A simple way to do this is set up a recurring poll that sends a survey to employees at specific intervals. While this can reduce ongoing administration time, it’s important to get it right from the start. Conduct in-depth research before you create the survey and only consider adding questions that will not change the nature of the poll.
7. Consider Pulse Surveys
Instead of a yearly survey that will take an hour to complete, adopt a fast and frequent pulse survey. Though they are conventional and provide more detailed answers, annual surveys aren’t the best way to monitor your employees’ satisfaction. Instead, short and regular pulse surveys are much more efficient.
While pulse surveys are relatively new, they can provide you with a real-time measurement of employee satisfaction over time, which will make it easier to notice trends. When conducting a pulse survey, choose a small number of custom questions (4-10) based on your goals. The topics should cover a range of areas including motivation, happiness, workload, feelings about the company and work/life balance.
8. Minimize Interruptions
Make it even easier for employees to respond by reaching them on platforms they are already using at work. As more and more companies focus on teamwork, collaboration tools like Slack have become an essential part of a typical employee’s workday.
In fact, Slack now has five million daily active users, each spending an average of 140 minutes a day on the platform. Third-party tools such as Polly make it super easy to create short and engaging surveys directly into Slack, minimizing interruptions and boosting participation levels.
9. Report Your Results
Finally, don’t forget to share your results with your employees! Even if the results aren’t as expected, it’s crucial to share your findings with your staff if you want to make them feel valued and let them know their opinions matter.

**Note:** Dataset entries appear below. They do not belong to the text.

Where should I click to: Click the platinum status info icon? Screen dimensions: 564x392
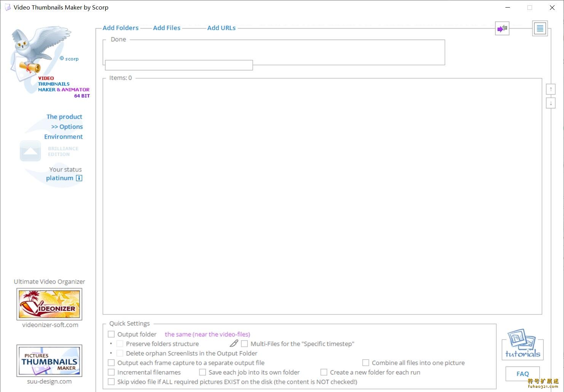(x=79, y=178)
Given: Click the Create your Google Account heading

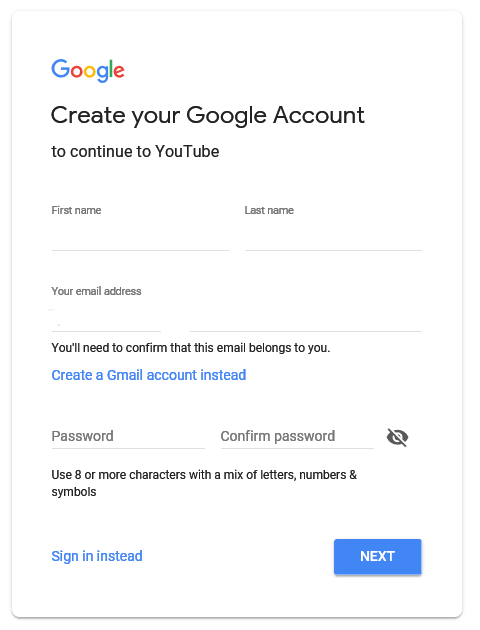Looking at the screenshot, I should coord(208,116).
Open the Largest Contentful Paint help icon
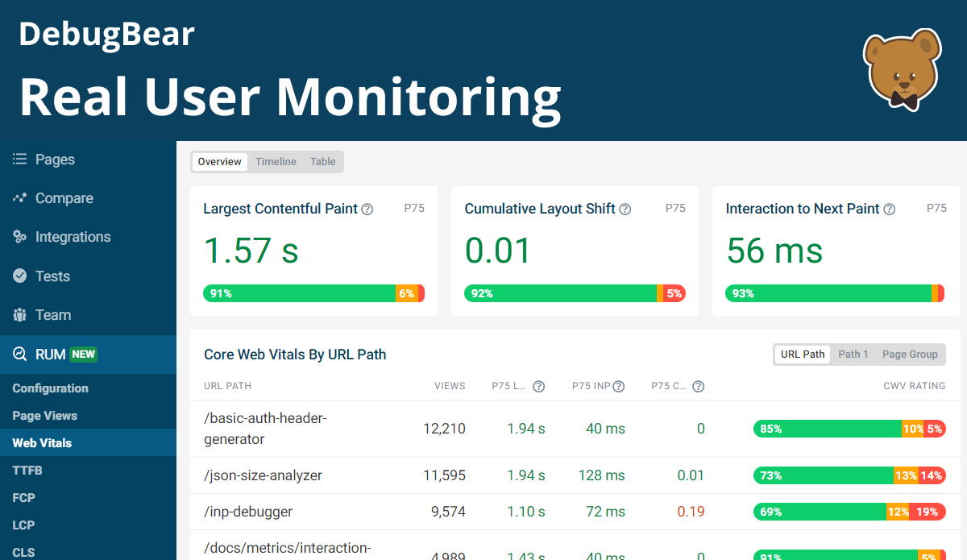Viewport: 967px width, 560px height. point(367,209)
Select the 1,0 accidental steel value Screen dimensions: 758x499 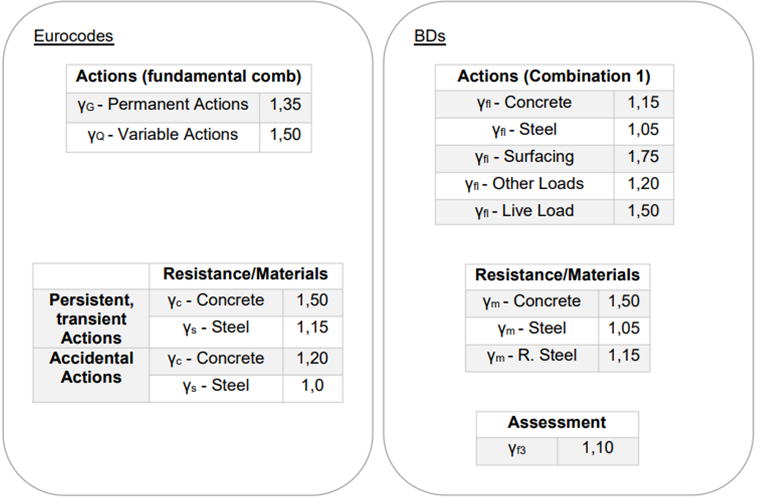click(x=314, y=386)
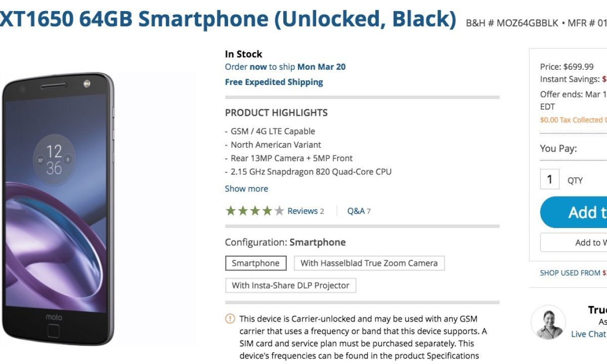
Task: Open the Reviews link
Action: click(302, 211)
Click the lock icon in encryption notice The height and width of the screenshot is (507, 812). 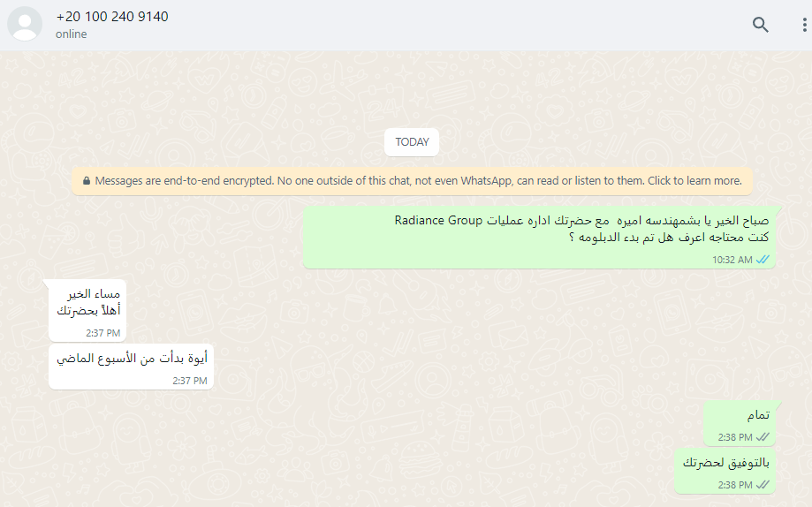[x=87, y=181]
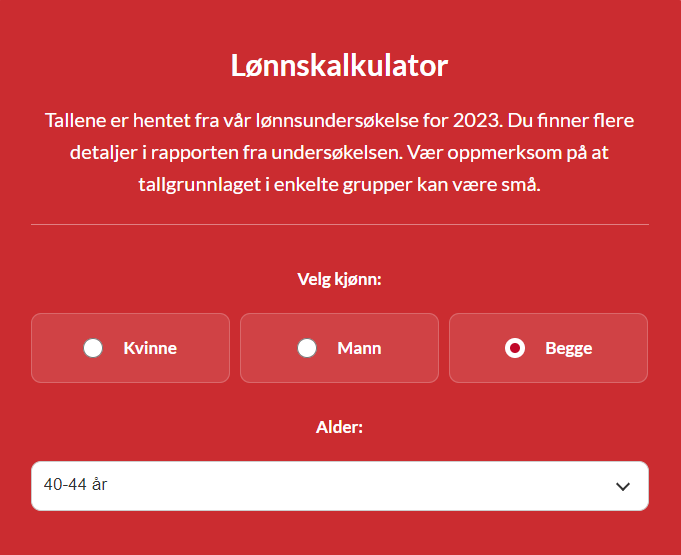681x555 pixels.
Task: Open the Alder age dropdown
Action: (340, 486)
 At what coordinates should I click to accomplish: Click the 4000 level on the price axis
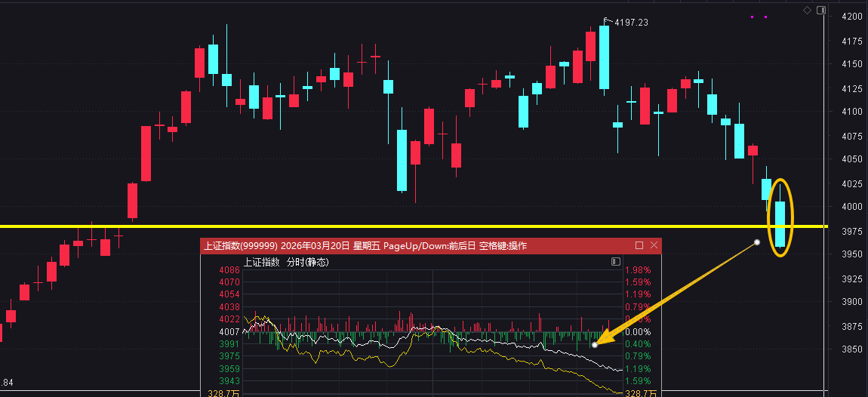point(851,207)
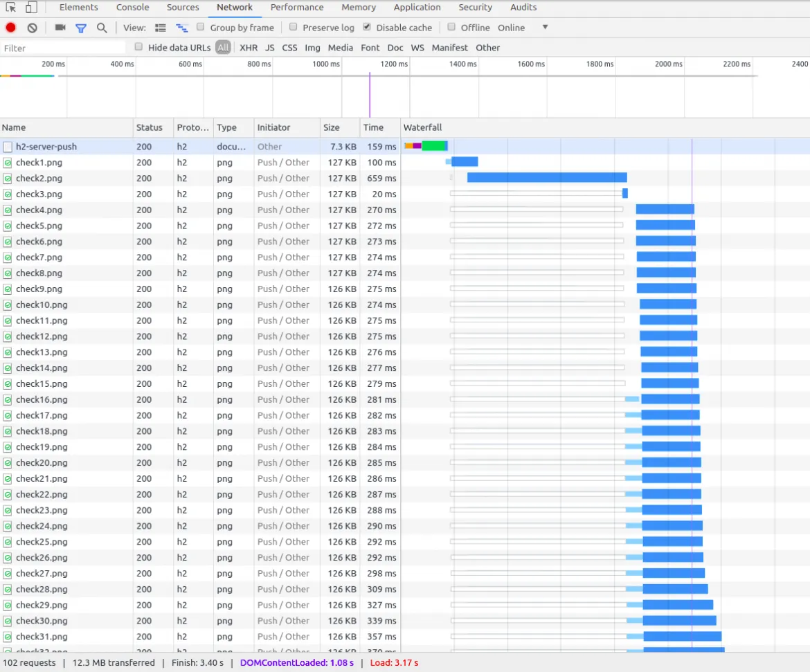Open the network throttling dropdown arrow

pos(544,28)
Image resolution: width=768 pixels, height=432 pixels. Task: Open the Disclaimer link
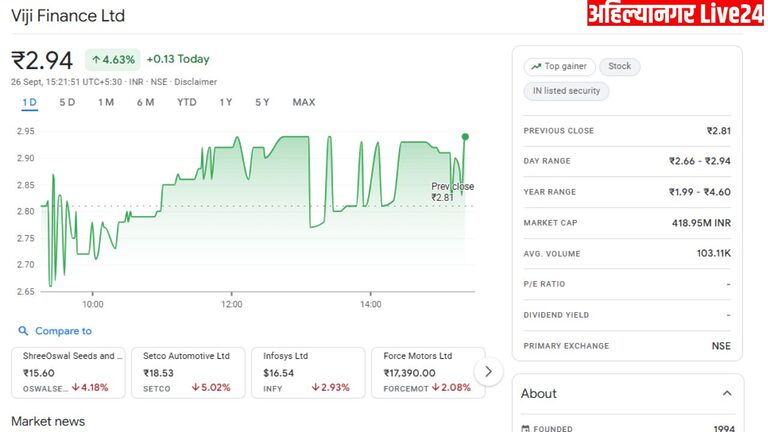(194, 82)
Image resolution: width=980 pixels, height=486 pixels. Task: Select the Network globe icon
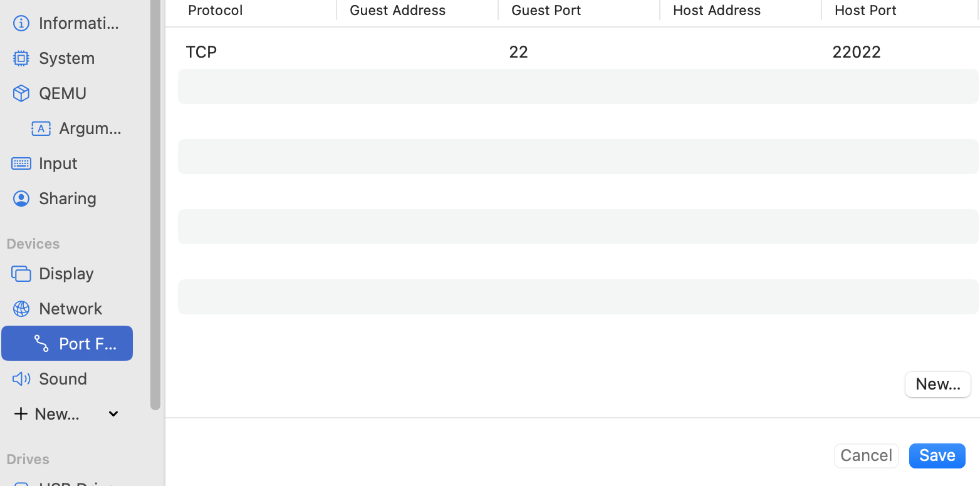[x=21, y=309]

If they took the time to take the survey, chances are they’ll be interested in hearing about the results. More importantly, transparency shows that management is listening and ready to make changes where necessary.
Be Ready to Take Action
Finally, unless you take action, your survey questions are pointless! The results you uncover need to translate into actionable steps that enhance employee satisfaction within your organization. Build employee confidence in your polls by focusing on a few quick changes that show you are willing to take action while tackling the bigger issues with a more detailed plan.
Follow the best practices above and start refining your satisfaction survey questions to build a productive, motivated and more engaged workforce.